Nobody is expecting ‘toilet police’, that’s true. This is, however, is because the EHRC has recommended that staff members at venues with single-sex facilities exclude whomever they like. This will be based on whether the individual in question looks or acts trans, whatever the hell that means.

The leaked trans guidance also stated that there is no actual method to verify whether somebody is or isn’t trans. As I previously reported on the topic:

So, walk with me here. There’s no way to tell whether or not someone is trans by official documentation. As such, a service provider is allowed to exclude someone from single-sex spaces purely according to how they look and act.

Therefore, someone doesn’t have to be trans in order to be excluded under the new anti-trans guidance. So stating that “trans women could be questioned” etc. isn’t actually true, is it? Anybody could be questioned, and anybody could be excluded, based purely on “concerns raised by others”.

The EHRC and its transphobic stenographers in the BBC and the Times would like you to believe that this code will only impact trans people. This is a lie, and a deliberate one at that. Transphobes like to believe that they can tell who is trans just by looking at them, because they’ve convinced themselves that all trans women look like men in dresses, and all trans men look like tomboys.

So yes, there will be no toilet police – it’s more of a ‘toilet militia’ type situation.

‘Follow the rules’

The BBCalso reported that Stephenson said:

she expected both service providers and people using these services to “follow the rules”.

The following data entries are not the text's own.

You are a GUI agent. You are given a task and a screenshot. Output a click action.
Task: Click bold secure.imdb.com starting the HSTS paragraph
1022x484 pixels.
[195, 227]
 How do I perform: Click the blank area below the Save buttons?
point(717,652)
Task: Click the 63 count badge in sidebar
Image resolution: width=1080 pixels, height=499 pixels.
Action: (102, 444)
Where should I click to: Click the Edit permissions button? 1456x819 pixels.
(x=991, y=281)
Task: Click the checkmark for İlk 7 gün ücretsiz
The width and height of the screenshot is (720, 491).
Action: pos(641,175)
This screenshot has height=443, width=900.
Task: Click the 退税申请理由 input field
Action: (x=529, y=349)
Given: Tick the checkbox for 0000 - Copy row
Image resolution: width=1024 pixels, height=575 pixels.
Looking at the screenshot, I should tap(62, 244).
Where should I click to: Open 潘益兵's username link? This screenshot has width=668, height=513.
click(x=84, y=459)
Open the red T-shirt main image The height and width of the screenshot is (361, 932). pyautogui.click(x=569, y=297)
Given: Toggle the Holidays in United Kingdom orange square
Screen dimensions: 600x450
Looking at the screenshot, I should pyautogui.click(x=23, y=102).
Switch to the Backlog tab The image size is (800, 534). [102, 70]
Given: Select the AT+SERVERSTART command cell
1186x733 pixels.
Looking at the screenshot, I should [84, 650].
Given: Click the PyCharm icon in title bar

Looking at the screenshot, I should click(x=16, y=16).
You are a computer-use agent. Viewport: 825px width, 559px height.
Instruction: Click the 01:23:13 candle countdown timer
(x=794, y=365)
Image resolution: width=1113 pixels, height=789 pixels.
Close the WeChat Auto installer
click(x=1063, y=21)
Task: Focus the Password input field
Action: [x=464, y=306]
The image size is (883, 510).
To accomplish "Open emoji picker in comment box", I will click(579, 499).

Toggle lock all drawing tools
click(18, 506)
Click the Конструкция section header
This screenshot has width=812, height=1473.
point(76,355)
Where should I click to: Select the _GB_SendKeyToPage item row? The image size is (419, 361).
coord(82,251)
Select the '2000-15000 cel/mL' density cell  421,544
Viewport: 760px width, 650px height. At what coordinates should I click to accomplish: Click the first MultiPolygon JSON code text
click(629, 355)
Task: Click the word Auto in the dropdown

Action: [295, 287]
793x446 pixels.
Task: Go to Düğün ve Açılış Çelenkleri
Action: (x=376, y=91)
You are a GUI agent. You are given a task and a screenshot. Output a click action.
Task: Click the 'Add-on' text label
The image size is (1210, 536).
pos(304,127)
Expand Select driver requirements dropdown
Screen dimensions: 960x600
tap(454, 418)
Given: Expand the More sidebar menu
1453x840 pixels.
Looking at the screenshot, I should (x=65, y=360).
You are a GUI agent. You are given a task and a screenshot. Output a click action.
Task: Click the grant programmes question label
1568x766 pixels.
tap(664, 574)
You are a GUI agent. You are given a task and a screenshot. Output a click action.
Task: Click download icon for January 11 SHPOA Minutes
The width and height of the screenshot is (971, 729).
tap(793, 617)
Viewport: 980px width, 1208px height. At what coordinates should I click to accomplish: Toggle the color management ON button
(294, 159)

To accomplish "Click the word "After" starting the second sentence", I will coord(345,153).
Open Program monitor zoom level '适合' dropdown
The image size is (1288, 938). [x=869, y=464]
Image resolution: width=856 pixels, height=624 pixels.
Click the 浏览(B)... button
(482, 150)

Again, there is no way to verify who is following the rules. The EHRC has recommended that service providers exclude people based on who looks trans. This is a schoolyard-bully’s charter, not a basis for a functioning legal system.

When asked what trans people should do if there is no space for a gender-neutral provision, the EHRC chief said:

There’s often unisex provision and where there isn’t, as I say, we need to think more broadly about how we make sure those that those facilities are available…

If you’ve got, you know, two self-contained cubicles, one of which is labelled men and one of which is labelled women, then the most sensible thing in those circumstances for a service provider to do is to make both of those unisex.

This is actually interesting if true. The previous anti-trans guidance under Kishwer Falkner actually required that workplaces had to provide single-sex facilities. As such, stating that a space-poor venue could have two gender neutral toilets is something of a walk-back on the previous guidance.

Of course, we don’t yet know what the law will be, as equalities minister Bridget Phillipson hasn’t yet enacted any version of the draft guidance. However, a recent employment tribunal ruled that the Supreme Court ruling doesn’t necessarily mean that employers must exclude trans people from single-sex spaces.

What happens next is still up in the air. However, when the head of the EHRC is giving interviews stating that she expects that everybody will “follow the rules”, you can tell that she hasn’t given a moment’s thought to just how unworkable those rules actually are. That, or she just doesn’t care.